LISTED ENTRIES:
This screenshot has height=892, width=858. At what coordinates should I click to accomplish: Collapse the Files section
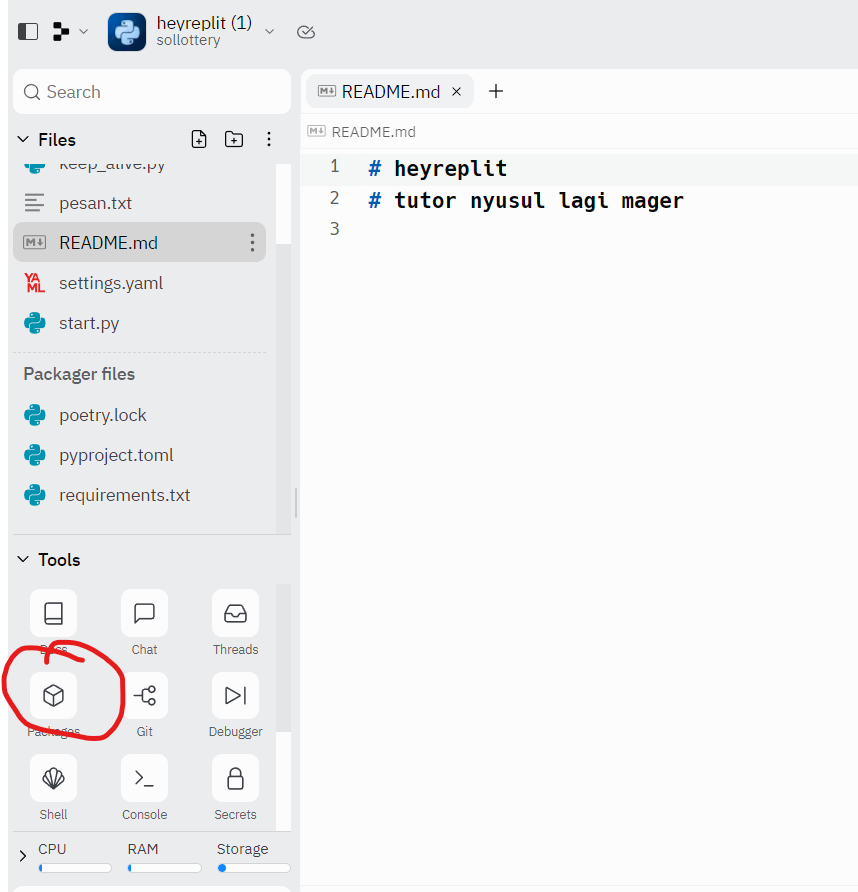click(23, 139)
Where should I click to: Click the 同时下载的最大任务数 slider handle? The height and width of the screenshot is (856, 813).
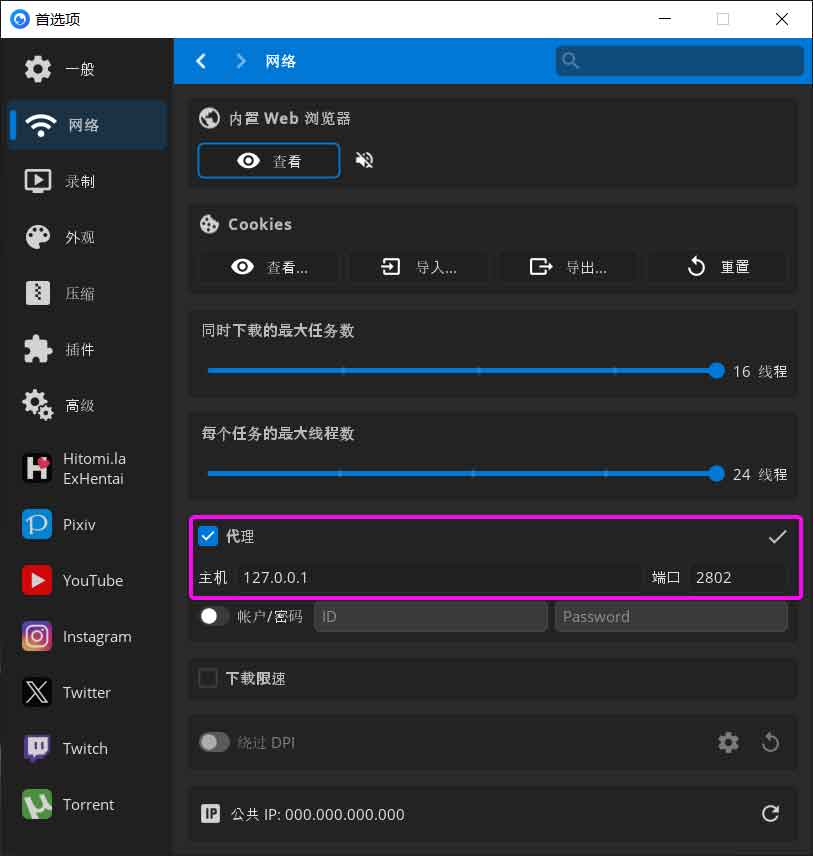716,370
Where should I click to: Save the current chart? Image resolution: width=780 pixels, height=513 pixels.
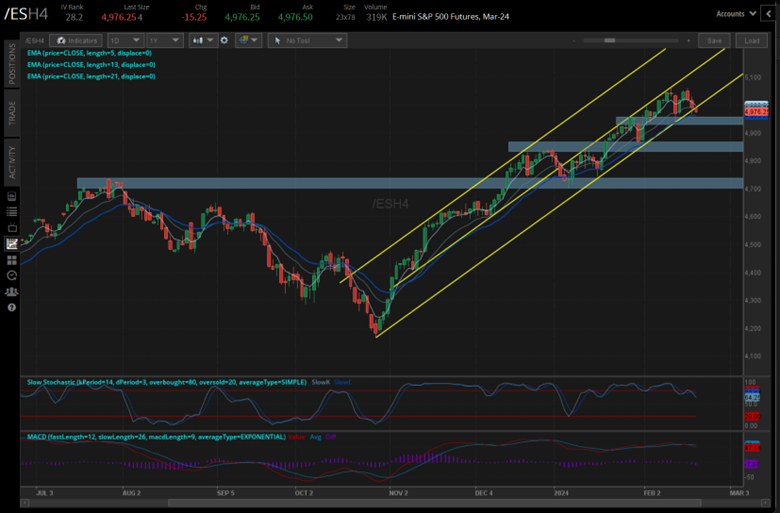[x=714, y=40]
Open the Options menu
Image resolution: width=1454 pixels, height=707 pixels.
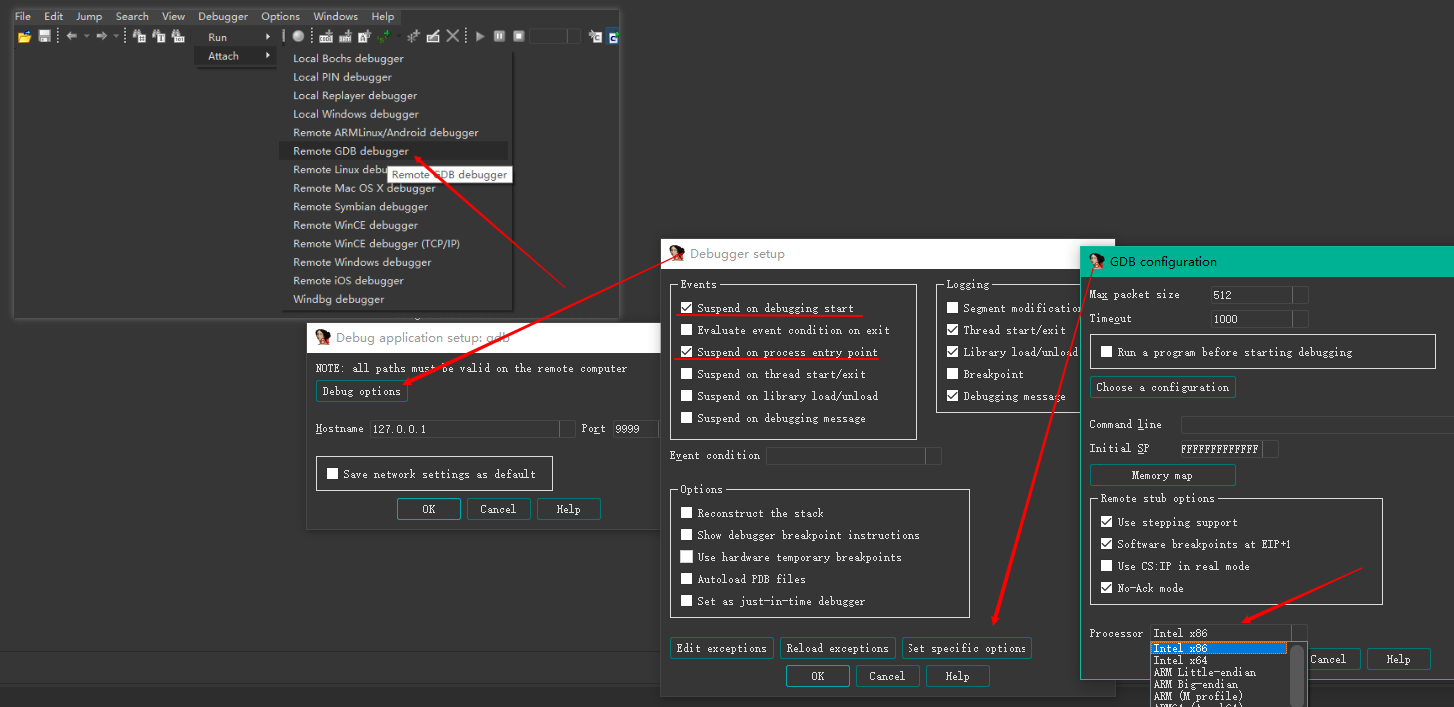coord(280,16)
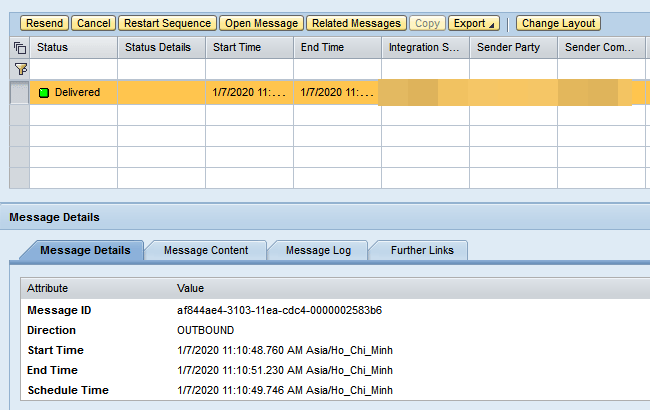The image size is (650, 410).
Task: Select the Message Details tab
Action: point(84,250)
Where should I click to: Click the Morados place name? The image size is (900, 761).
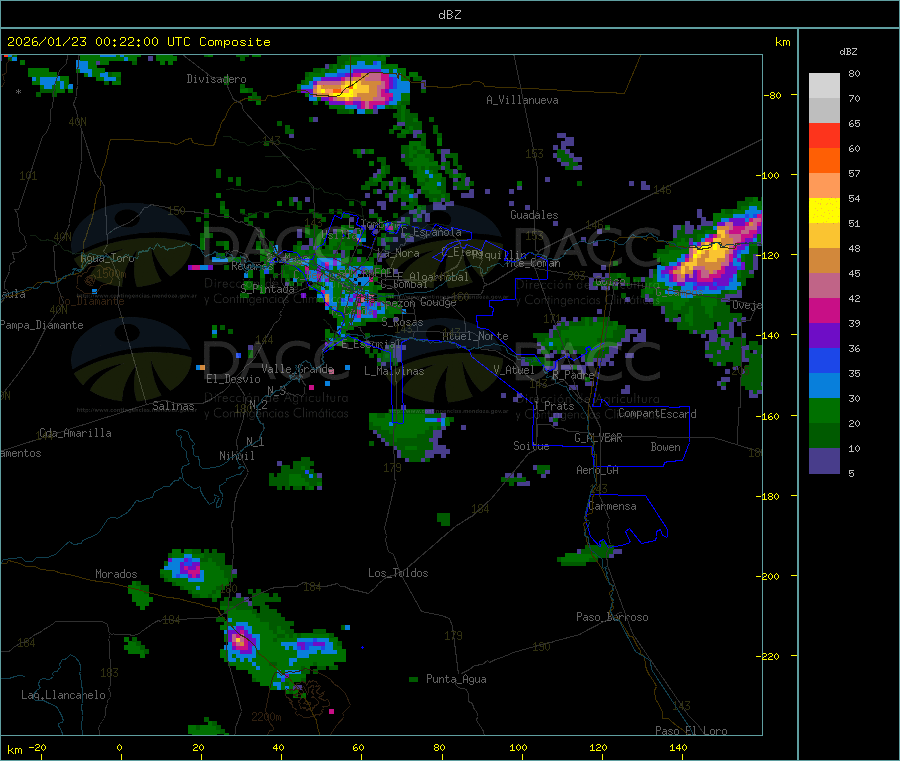[116, 574]
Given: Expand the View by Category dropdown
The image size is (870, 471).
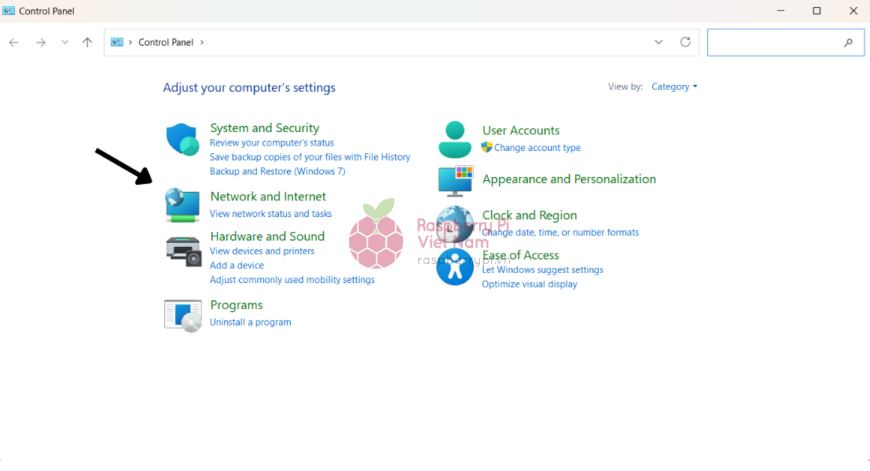Looking at the screenshot, I should [x=674, y=87].
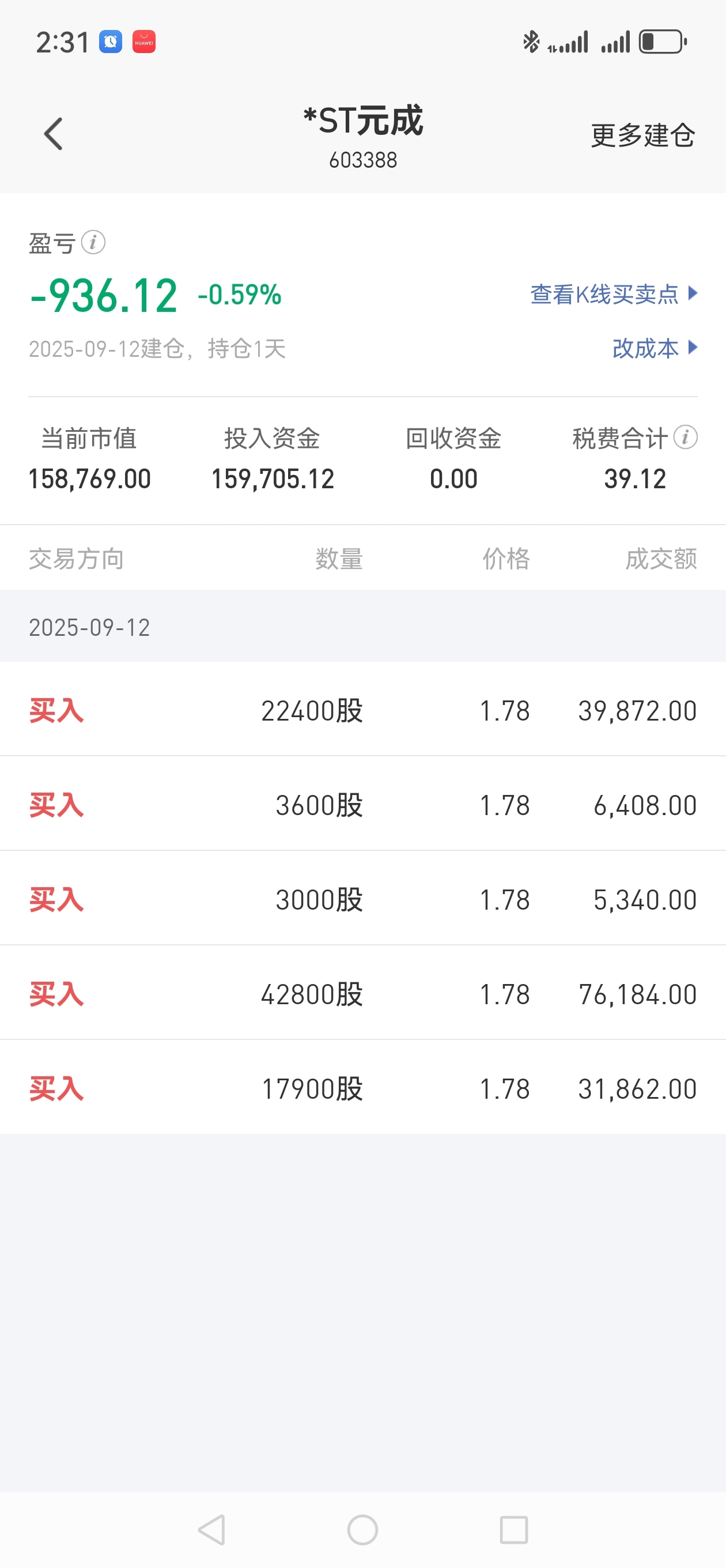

PROBLEM REQUIREMENTS: Every line above should be retyped exactly; the pictures do not belong in the copy.

RESULT FOR THIS TASK:
This screenshot has height=892, width=858. At what coordinates should I click to accomplish: Collapse the Files section
click(23, 139)
Where should I click to: Click the 同时下载的最大任务数 slider handle? The height and width of the screenshot is (856, 813).
716,370
Where should I click to: Save the current chart? Image resolution: width=780 pixels, height=513 pixels.
[x=714, y=40]
Open the Options menu
Image resolution: width=1454 pixels, height=707 pixels.
coord(280,16)
The image size is (650, 410).
Task: Select the Message Details tab
Action: point(84,250)
Where should I click to: Click the Morados place name? The image size is (900, 761).
[116, 574]
Given: Expand the View by Category dropdown
The image size is (870, 471).
Looking at the screenshot, I should [x=674, y=87].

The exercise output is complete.